Like so much technology before it, then, the cellphone has morphed far beyond its original function. "A phone used to ring just to get your attention," Levin said. Now, said Patrick Parodi, chairman of Mobile Entertainment Forum, a London-based trade association, "It's probably the device that identifies us most, along with our cars." For musicians, the ringtone also presents an irresistible opportunity to connect with fans. Customization is growing daily: consumers can now choose what part of Fabolous' single Baby they want as their ringtone; previously, record companies made those kinds of decisions.
"The direction we're going in is you'd actually have this artist create the ringtone when your boyfriend calls, or your best friend," said Amy Doyle, vice president for music programming at MTV, which helped release the Timbaland album. "So it becomes the artist scoring your life, almost, on your cellphone." According to Edward Bilous, a professor at the Juilliard School, "Ringtones are pointing towards a kind of new interactive media in which the user and the creator have a more democratic relationship with each other."
But as every sidewalk, cafe, or mode of public transport by now proves, there's also a performance aspect to mobile phones. (After all, nobody customizes the ringtone on a home phone.) And not everyone regards it as welcome. "I think most people would agree with me that as they exist now, ringtones are a public nuisance," Sakamoto wrote in an e-mail message. (Presumably, his composition for Nokia is an exception.)
There are certainly limitations to the form, though Levin suggests that boundaries breed creativity. But with sales on the rise, companies like Verizon, Cingular, and Sprint are creating music-playing phones and giving them the ability to tune in streaming radio. And while Bilous worries that the ubiquity of musical cellphones might ruin the listening experience (he is already pondering starting a course called "From Ring Cycle to Ringtones: A Study in Musical Attention Deficit Disorder"), others contend that they can create new fans with every sound.

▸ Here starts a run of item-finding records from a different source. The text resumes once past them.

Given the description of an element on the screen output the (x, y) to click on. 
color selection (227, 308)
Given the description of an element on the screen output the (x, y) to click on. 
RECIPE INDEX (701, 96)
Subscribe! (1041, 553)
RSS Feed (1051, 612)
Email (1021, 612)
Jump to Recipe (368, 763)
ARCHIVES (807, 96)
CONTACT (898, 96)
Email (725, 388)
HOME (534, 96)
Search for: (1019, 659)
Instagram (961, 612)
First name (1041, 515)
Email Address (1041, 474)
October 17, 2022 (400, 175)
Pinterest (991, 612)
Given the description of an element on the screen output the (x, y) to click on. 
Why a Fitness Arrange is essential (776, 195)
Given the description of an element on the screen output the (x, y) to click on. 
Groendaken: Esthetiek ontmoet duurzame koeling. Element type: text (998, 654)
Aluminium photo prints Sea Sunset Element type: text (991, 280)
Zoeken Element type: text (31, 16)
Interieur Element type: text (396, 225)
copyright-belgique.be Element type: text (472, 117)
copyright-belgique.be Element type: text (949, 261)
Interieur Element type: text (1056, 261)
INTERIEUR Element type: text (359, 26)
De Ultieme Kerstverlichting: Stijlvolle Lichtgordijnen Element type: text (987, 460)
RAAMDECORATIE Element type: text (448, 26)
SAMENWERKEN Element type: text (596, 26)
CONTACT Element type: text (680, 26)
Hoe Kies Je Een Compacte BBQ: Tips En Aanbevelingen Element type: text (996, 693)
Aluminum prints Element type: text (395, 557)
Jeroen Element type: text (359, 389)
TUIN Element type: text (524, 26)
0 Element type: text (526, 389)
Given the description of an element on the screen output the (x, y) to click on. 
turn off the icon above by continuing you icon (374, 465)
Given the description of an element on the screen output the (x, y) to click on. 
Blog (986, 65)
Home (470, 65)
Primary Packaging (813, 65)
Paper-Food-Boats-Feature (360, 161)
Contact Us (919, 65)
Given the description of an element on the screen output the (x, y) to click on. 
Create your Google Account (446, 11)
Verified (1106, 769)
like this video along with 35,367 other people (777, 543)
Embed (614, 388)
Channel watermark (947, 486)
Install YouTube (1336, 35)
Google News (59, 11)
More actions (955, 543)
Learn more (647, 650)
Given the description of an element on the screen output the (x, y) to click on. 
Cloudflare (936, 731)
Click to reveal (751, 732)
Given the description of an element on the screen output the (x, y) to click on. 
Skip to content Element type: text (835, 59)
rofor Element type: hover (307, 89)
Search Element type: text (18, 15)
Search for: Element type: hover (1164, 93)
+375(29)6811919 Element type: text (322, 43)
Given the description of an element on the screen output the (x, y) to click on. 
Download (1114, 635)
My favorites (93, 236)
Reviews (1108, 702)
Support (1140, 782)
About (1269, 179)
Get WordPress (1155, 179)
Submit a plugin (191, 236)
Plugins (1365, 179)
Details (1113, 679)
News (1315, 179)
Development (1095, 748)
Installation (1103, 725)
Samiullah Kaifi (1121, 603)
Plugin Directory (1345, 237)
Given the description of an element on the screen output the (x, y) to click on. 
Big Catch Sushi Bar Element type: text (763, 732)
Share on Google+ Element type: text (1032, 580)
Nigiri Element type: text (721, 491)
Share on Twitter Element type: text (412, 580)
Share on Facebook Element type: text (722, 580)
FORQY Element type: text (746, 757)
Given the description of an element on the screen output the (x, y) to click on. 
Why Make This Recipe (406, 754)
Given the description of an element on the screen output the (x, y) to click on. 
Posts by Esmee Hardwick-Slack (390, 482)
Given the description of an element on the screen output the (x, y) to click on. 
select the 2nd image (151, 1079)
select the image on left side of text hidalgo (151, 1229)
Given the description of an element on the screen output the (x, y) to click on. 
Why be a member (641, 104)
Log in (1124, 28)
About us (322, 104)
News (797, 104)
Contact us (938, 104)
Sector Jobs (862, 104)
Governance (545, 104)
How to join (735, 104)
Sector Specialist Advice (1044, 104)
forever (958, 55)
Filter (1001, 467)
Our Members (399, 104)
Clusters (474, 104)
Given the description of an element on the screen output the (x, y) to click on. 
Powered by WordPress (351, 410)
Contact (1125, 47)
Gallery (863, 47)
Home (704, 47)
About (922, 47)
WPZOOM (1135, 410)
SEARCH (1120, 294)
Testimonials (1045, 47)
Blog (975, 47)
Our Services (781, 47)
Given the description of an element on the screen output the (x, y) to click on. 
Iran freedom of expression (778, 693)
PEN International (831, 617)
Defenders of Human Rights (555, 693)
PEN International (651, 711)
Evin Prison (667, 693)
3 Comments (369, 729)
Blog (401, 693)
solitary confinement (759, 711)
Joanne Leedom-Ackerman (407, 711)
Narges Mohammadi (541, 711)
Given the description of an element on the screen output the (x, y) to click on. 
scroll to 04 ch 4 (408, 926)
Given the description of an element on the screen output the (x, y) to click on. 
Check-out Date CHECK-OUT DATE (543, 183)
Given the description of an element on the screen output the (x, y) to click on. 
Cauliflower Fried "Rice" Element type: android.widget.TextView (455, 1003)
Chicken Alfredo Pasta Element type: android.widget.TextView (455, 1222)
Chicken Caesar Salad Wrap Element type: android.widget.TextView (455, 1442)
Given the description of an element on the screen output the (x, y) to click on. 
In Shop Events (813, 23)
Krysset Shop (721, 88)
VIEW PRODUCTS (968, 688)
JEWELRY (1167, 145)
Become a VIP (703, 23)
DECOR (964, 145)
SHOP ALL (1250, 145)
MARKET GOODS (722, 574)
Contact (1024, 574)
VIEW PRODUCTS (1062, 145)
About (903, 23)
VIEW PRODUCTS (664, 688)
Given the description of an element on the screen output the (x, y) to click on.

Even the ringtone battles described by Bousted, the cellphone DJ, foster community.
"You have a little group of people and they'll decide, like, `Oh, yours is better,"' he said. "And then you talk to each other and make friends."
Levin added, "It can be a vehicle for creative expression both on the part of the composer and the part of the person who uses it. The ringtone has a clear connection to everyday life, and, because of that, I think it's a vital form." For those who disagree, there's always vibrate.